For the objective of this assignment, I will learn how to calculate 'z' and 't' tests as well as know when to use them for different situations. This will also involve using the steps of hypothesis testing which is very important for the scientific method. From the hypothesis test, I will be able to make decisions about the null and alternative hypothesis along with actually utilizing real world data to connect the statistics and geography.
Key Terms:
I will first define and explain some key terms that will help with the better understanding of hypothesis tests.
Null Hypothesis: When performing a hypothesis test, the goal is to see whether the hypothesized mean is the same or different than the observed mean. The null hypothesis says that there is no difference between the observed mean and they hypothesized mean (or equals 0).
Alternative Hypothesis: The alternative hypothesis states that yes, there is a difference between the hypothesized mean and the observed mean (or equals 0).
Reject or Fail to Reject: When performing a hypothesis test, the question we are trying to ask is whether we reject or fail to reject the null hypothesis, we never just accept it. By rejecting the null hypothesis, we are saying that there is a difference between the means. When we say fail to reject, we are are acknowledging that there are no differences between the mean.

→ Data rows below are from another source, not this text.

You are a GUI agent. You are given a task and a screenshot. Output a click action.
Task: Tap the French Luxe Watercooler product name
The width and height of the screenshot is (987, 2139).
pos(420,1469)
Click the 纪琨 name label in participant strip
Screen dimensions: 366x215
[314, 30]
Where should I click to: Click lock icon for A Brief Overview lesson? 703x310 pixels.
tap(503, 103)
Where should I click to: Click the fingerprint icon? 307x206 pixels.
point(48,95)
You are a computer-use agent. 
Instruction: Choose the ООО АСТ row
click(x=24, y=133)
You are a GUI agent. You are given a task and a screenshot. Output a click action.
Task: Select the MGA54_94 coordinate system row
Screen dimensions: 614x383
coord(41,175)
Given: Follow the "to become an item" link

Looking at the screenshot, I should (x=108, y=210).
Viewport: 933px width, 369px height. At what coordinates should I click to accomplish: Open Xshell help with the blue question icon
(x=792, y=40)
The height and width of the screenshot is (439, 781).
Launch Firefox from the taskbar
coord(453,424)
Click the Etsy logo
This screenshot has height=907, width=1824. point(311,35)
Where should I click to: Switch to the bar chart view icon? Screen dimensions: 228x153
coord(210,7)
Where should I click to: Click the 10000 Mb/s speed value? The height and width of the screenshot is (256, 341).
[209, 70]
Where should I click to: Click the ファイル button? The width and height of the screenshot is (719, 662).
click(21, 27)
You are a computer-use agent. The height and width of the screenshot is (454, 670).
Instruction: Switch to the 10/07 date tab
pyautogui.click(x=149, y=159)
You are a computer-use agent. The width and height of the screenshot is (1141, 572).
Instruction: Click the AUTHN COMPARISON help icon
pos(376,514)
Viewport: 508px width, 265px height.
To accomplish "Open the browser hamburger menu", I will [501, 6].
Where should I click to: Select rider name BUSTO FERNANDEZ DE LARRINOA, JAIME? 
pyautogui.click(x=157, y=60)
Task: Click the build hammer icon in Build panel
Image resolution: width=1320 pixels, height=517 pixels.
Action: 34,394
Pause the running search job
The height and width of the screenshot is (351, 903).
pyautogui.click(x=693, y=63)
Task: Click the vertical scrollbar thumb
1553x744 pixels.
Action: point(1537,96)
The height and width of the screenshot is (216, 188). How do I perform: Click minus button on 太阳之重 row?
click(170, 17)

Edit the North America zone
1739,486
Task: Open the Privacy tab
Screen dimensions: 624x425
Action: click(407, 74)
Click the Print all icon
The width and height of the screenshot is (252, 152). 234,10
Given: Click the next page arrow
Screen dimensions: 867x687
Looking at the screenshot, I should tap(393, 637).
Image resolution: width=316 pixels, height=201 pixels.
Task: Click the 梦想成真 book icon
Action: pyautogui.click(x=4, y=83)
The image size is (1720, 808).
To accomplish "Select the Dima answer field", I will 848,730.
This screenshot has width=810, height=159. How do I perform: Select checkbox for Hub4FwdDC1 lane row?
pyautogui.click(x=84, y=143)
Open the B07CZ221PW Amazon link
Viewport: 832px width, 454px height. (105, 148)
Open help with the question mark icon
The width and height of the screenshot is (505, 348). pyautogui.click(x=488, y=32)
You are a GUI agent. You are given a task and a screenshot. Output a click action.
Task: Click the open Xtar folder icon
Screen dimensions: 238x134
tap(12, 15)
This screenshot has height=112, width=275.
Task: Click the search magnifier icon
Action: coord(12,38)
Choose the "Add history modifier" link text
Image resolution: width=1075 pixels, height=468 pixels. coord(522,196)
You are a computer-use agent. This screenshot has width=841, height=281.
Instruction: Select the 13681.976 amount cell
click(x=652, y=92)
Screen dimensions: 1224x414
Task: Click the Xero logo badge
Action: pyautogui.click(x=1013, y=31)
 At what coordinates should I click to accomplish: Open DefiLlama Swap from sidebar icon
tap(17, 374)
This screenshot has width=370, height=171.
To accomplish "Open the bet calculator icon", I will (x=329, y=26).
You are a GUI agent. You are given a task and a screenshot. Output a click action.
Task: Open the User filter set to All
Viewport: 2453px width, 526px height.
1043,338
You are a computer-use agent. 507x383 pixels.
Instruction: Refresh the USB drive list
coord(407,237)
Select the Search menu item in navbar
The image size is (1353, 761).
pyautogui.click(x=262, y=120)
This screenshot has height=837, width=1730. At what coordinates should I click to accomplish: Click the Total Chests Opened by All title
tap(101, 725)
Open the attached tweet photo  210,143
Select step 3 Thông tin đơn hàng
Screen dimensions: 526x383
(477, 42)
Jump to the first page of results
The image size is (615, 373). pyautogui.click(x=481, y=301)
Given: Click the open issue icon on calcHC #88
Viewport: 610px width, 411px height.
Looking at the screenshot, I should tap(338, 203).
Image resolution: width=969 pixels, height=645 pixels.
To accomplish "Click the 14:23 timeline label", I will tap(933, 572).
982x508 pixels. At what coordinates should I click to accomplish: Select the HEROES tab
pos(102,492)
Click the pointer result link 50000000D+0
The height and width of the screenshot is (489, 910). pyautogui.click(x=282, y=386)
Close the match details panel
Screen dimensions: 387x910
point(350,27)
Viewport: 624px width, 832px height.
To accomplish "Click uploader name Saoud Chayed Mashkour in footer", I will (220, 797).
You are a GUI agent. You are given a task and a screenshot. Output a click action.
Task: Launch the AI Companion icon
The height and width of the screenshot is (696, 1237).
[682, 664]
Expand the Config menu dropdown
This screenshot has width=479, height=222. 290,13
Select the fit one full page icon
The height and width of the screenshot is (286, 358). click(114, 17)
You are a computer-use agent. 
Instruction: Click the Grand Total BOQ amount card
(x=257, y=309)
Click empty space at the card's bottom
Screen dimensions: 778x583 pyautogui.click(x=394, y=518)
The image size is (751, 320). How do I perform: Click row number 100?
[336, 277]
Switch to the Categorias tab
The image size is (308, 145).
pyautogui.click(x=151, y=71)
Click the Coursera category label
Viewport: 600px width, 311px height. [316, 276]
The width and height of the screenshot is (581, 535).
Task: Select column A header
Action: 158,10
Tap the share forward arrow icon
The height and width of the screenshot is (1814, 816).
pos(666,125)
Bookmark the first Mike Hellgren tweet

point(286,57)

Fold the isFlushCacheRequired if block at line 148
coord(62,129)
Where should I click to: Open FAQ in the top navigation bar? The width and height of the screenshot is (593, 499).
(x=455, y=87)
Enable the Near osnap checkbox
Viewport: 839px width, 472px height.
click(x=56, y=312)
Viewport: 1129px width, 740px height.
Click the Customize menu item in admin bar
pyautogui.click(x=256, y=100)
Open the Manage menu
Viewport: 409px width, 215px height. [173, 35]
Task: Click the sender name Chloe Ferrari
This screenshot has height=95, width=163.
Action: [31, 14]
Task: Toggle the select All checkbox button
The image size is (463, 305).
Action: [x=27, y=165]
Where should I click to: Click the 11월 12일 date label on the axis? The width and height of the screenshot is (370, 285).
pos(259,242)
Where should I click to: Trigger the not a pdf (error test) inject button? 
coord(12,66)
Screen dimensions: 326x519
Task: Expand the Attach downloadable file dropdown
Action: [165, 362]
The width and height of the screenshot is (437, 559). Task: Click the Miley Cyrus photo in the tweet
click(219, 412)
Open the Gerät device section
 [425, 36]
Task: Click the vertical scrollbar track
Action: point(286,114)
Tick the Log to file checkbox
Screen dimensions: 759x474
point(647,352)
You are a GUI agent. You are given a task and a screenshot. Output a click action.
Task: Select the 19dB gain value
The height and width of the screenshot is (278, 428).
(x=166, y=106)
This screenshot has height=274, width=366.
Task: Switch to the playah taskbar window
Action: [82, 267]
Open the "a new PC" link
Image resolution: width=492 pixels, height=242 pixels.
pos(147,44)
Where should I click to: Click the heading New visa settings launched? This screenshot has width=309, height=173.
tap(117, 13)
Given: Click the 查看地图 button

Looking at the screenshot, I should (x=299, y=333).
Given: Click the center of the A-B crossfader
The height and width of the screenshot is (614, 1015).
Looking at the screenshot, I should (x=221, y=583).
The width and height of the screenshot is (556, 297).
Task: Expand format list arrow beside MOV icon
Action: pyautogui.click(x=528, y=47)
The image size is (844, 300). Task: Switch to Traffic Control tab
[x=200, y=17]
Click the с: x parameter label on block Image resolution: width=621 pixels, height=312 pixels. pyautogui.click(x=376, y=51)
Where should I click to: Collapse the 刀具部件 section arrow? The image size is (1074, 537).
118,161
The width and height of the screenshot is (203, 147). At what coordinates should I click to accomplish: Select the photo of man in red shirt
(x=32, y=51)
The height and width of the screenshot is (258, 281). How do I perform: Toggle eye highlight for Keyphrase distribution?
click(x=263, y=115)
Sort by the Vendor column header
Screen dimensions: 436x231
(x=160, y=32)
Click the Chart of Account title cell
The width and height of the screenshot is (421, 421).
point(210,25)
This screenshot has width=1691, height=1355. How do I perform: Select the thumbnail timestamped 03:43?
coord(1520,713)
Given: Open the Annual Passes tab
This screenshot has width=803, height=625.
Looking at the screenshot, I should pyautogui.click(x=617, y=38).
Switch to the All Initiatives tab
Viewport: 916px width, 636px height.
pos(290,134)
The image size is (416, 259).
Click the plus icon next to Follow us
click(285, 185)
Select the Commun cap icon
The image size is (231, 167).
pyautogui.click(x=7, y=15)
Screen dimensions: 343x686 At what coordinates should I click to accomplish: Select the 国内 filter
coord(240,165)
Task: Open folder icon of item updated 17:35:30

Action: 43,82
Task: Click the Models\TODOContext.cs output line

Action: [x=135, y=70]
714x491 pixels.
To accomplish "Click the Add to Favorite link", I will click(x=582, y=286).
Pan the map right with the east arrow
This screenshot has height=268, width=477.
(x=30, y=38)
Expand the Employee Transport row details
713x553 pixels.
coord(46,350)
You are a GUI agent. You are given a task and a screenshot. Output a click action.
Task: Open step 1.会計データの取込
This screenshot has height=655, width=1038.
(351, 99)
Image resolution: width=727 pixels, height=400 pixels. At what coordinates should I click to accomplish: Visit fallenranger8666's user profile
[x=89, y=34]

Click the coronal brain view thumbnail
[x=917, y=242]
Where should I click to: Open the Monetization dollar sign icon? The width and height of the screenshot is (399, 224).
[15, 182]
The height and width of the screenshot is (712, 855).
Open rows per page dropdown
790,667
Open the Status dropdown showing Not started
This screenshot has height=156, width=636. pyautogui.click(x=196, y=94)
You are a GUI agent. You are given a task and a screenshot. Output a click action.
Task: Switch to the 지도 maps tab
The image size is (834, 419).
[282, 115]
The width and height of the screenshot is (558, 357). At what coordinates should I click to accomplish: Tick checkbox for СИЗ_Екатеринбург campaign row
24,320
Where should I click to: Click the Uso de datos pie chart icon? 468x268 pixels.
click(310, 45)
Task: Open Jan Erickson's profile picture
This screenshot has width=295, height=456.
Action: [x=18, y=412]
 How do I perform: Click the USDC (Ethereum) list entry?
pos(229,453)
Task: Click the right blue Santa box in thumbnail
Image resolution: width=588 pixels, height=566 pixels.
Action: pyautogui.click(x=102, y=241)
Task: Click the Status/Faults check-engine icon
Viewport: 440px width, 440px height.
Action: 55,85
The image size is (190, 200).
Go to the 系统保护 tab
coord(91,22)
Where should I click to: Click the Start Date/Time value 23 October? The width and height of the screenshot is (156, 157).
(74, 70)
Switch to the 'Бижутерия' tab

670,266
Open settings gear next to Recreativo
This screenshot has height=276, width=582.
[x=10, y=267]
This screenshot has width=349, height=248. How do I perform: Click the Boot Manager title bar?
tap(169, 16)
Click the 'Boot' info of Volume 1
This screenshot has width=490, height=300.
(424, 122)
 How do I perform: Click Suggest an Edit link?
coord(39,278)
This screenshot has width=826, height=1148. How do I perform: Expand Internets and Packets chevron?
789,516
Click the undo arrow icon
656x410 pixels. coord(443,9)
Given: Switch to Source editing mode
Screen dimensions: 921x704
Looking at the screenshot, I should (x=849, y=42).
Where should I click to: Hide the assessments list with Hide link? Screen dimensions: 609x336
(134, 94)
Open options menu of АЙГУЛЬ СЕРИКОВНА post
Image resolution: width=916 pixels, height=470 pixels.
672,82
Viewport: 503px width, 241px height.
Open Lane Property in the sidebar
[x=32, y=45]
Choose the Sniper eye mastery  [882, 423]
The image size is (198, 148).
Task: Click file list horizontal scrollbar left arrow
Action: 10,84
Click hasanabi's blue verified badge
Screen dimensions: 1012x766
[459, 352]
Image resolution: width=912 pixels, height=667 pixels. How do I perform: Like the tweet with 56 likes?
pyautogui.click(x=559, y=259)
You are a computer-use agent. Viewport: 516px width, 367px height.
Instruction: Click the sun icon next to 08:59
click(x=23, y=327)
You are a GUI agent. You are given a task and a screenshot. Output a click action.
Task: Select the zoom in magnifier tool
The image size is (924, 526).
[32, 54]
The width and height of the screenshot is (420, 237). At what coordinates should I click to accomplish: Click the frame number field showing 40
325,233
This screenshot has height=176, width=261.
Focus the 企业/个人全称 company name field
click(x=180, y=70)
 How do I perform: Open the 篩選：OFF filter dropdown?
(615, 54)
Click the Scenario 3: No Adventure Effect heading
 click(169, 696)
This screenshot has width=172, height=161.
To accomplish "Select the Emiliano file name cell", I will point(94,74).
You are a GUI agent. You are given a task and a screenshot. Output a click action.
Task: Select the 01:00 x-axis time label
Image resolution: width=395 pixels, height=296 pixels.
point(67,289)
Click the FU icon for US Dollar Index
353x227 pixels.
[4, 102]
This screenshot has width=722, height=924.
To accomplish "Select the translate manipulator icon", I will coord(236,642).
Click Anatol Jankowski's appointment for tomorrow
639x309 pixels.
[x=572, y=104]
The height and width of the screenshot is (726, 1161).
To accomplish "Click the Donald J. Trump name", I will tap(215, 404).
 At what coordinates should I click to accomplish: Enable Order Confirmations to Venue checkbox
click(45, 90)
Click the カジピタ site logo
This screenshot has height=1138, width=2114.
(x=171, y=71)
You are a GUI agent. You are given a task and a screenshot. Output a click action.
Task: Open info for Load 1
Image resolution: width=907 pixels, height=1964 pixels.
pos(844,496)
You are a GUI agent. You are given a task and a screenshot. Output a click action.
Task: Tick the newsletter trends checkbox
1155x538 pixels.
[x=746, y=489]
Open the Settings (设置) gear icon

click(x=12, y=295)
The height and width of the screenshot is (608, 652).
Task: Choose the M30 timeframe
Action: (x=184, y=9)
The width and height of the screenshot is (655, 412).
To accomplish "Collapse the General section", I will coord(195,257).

Steps in Hypothesis Testing:
1. State the null hypothesis
2. State the alternative hypothesis
3. Choose a statistical test
4. Choose α or the level of significance
5. Calculate test statistic
6. Make decision about the null and alternative hypothesis
Part One:
Question 1: For part one of the assignment, I was given a chart that was partially filled with information about 't' and 'z' tests. My responsibility was to complete the rest of the chart (Figure 1) filling in the spaces of 'α' which is the significance level for the test, 'z or t' which is asking for t-test or z-test, and 'z or t value' which is asking for the critical value for the significance level.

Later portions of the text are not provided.